Médecin généraliste à Aurillac, il est président de la Confédération des syndicats médicaux français (CSMF) et du Centre national des professions de santé (CNPS)

Quel sera l'impact des agences régionales de santé pour les libéraux ?

Nous allons assister à l'institution de Sros ambulatoires (Schémas régionaux d'organisation des soins, ndlr). In fine, cela va déboucher sur la fin de la liberté de s'installer et, dans le même temps, sur la fin du libre choix. Autant nous partageons le but de réunifier l'ambulatoire et l'hospitalier, autant ce qui se prépare est une étatisation pure et simple de la santé avec l'entrée en fonction de préfets sanitaires en sus des préfets de région. En aval, on voit poindre une carte sanitaire. Tous les pays qui ont essayé ce modèle sont revenus en arrière, à commencer par la Grande-Bretagne. Et la France choisit cette voie, contre toute attente. C'est une planification à la soviétique. Qui plus est, je fais le pari que ce modèle en préparation ne permettra pas de faire d'économies.

Qu'est-ce que cela changera au quotidien des professionnels de santé ?

Les ARS pourront contractualiser directement avec les professionnels de santé. Les syndicats vont devoir créer des chefferies régionales pour défendre les intérêts de leurs troupes.
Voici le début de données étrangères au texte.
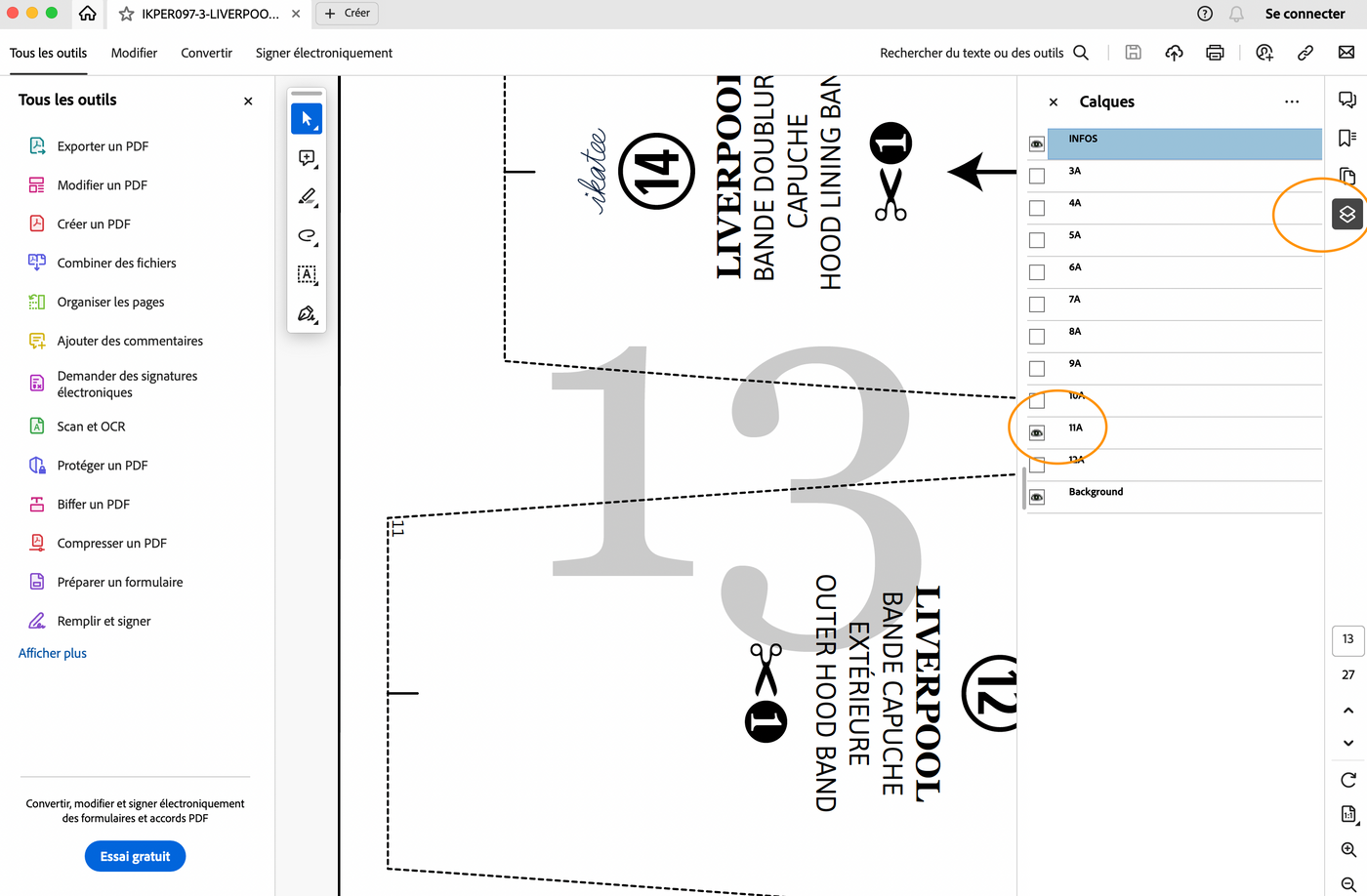
Task: Open the Calques panel options menu (three dots)
Action: (1292, 102)
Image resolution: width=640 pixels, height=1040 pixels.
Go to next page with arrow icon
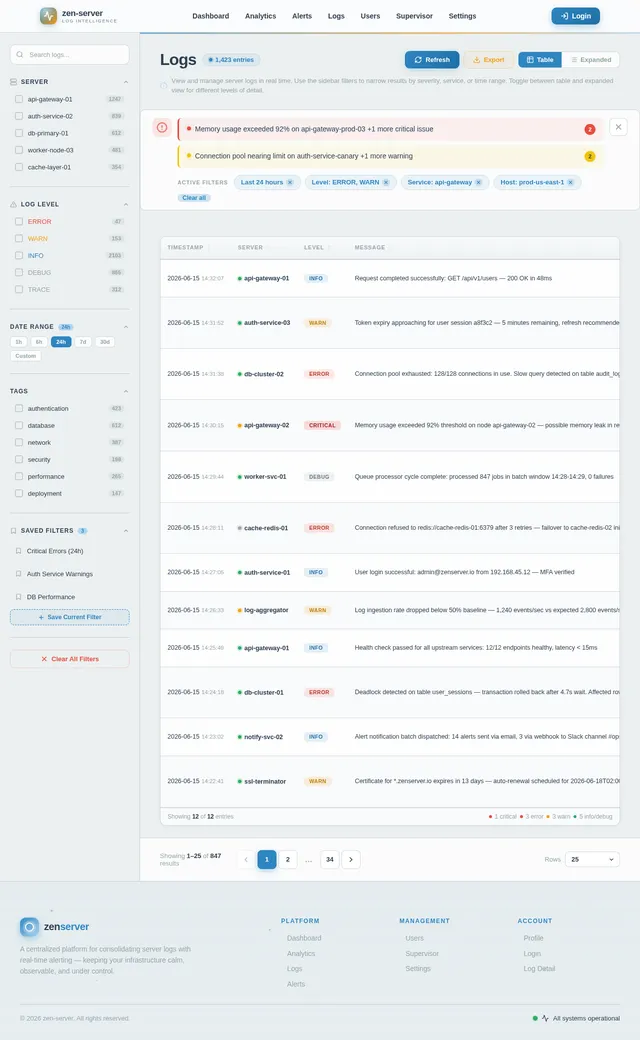[x=351, y=860]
Tout ceci ne renforcera pas les conventions, aujourd'hui passées entre les professionnels et l'assurance maladie. On peut en outre se poser la question de savoir s'il n'y a pas à craindre une tutelle directe de l'État sur la médecine de ville. Peu à peu, des missions pourraient en effet êtres imposées par l'État. On a donc des professions qui pourraient bientôt n'avoir de libéral que le nom.

Le projet de loi de Roselyne Bachelot semble hospitalo-centré...
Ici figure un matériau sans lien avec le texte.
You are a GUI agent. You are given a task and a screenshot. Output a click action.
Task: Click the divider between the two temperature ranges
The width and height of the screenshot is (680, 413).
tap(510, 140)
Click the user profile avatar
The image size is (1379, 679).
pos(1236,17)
Les agences régionales de l'hospitalisation (ARH) n'ont jamais fonctionné, donc je ne vois pas comment les ARS pourraient marcher. Il faut alerter les élus et les professionnels de santé que ces ARS sont une erreur. La seule chance de sauver notre système de santé serait de développer l'exercice libéral et non de l'étouffer. Il aurait mieux valu libéraliser l'hôpital.

Yann Bourgueil

Médecin spécialiste en santé publique, il est directeur de recherche à l'Institut de recherche et documentation en économie de la santé (Irdes).
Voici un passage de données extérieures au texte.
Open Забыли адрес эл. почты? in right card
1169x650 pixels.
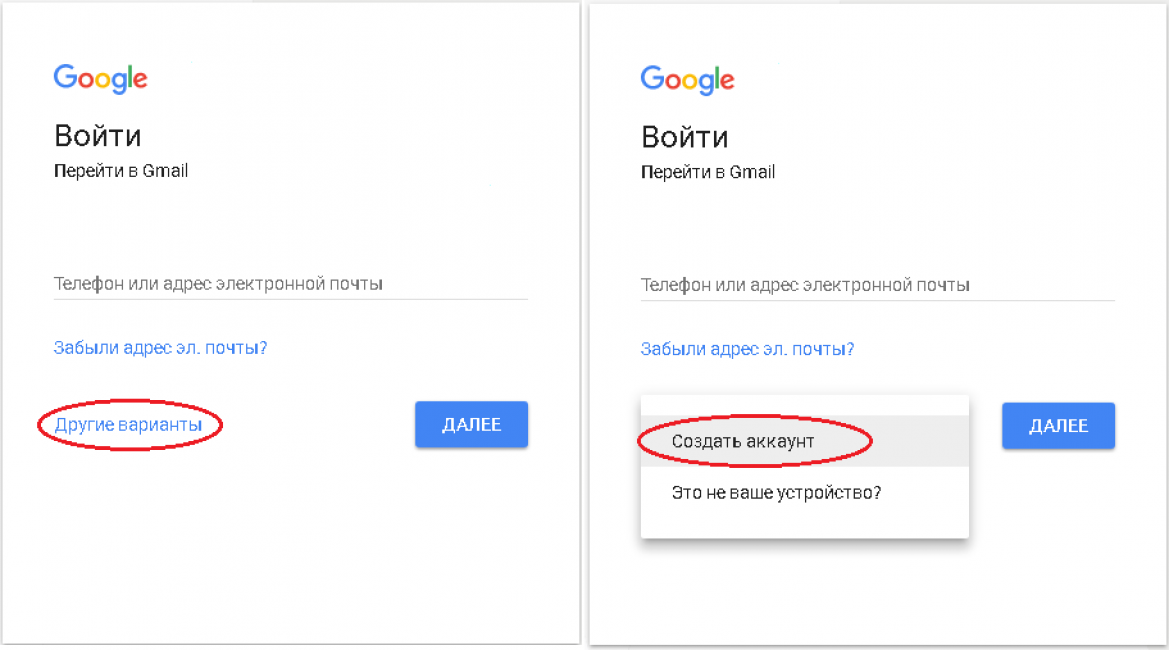[747, 350]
Quel sera l'impact des agences régionales de santé pour les libéraux ?

Les ARS modifieront certainement la façon dont les professionnels de santé libéraux vont s'installer et exercer. Mais, dans l'absolu, ce n'est pas forcément négatif, même si pour les infirmières notamment, on ne voit pas trop de perspectives dans le texte en discussion. En tout cas, les ARS ne modifieront pas les choses en matière de liberté d'installation ou en matière de libre choix car les évolutions sont déjà en cours, via la réforme instaurant le médecin traitant et l'encadrement des prescriptions, entre autres. Pour autant, il est probable que les ARS tenteront de mettre en place des mesures pour réguler l'installation.

Qu'est-ce que cela changera au quotidien des professionnels de santé libéraux ?

La question, c'est « qu'est-ce que cela veut dire d'être libéral aujourd'hui ? ». Il revient aux professionnels libéraux à se déterminer sur ce qu'ils offrent à la population. Cela leur impose de défendre ce qui leur semble être la base de leur statut de libéral. Cela dit, à travers les ARS, on peut permettre aux libéraux d'élargir leurs pratiques. On peut imaginer que les infirmières puissent s'engager plus dans l'éducation thérapeutique par ce biais par exemple. Les opportunités peuvent exister si les libéraux ont des projets. À eux de s'organiser entre eux et de se poser en partenaires des ARS. Tout dépendra aussi des leviers financiers dont disposeront les ARS.

Le projet de loi de Roselyne Bachelot semble hospitalo-centré...

En effet, le texte est très structuré autour d'une logique hospitalière. L'ambulatoire est pour ainsi dire défini à partir de l'hôpital. La crainte pourrait donc être de placer l'hôpital comme l'opérateur pivot et de développer une culture principalement hospitalière. Si l'on cherche à repenser l'ambulatoire à travers l'hôpital, on fait fausse route. Mais le fait est que l'on n'est pas capable d'instituer quelque chose qui représenterait l'intérêt général en ambulatoire.